En décembre, il y eut un redoublement de rigueur, motivé, disait-on, par un prétendu projet de rébellion, dont les prisonniers de Coblentz devaient donner le signal, et qui devait éclater le jour de Noël. L’autorité militaire prit partout des précautions inusitées. À Coblentz notamment, la population fut armée ; défense fut faite à tous les officiers français de sortir de chez eux, passé huit heures, sous peine d’être internés dans une des forteresses du nord. Plusieurs, accusés d’avoir tenu des propos scandaleux dans des lieux publics, furent arrêtés, et sans plus ample explication dirigés sur la Silésie ; on fit venir de l’artillerie : les canons d’Ehrenbrestein furent braqués sur le camp.

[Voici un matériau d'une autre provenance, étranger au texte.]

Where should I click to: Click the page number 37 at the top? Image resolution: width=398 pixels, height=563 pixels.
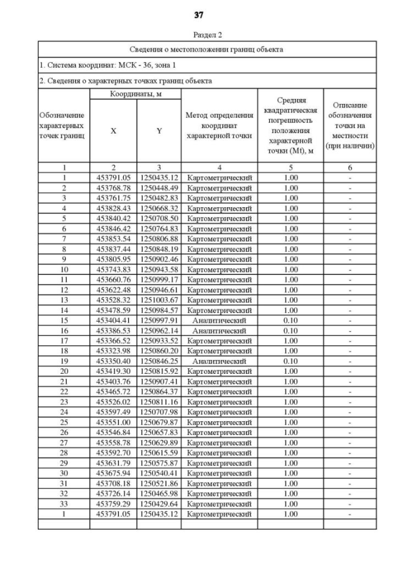pos(198,15)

La ville tout entière était en émoi, et dans la campagne on ne dormait plus à dix lieues à la ronde ; tout cela pour un simple propos ! Un des limiers de M. de Bismarck avait entendu dire à un soldat : Nous allons faire un réveillon. Il avait traduit rébellion, et l’alarme avait été donnée. Durant quinze jours, les journaux allemands ne cessèrent de demander qu’on prît des mesures de rigueur et d’accuser le gouvernement de mollesse. Pendant tout le temps de notre captivité, c’est la seule critique qu’ils se soient permise à l’égard des autorités. Les Allemands professent un grand mépris pour la presse française ; ils l’accusent d’ignorance et de légèreté, ils nous plaignent d’être en proie aux petits journaux et à la petite musique, et ils voient dans notre décadence littéraire et artistique la marque de notre décadence morale. Ils ont peut-être raison ; mais, à choisir entre notre décadence et leur servilité, qui ne préférerait encore la première ?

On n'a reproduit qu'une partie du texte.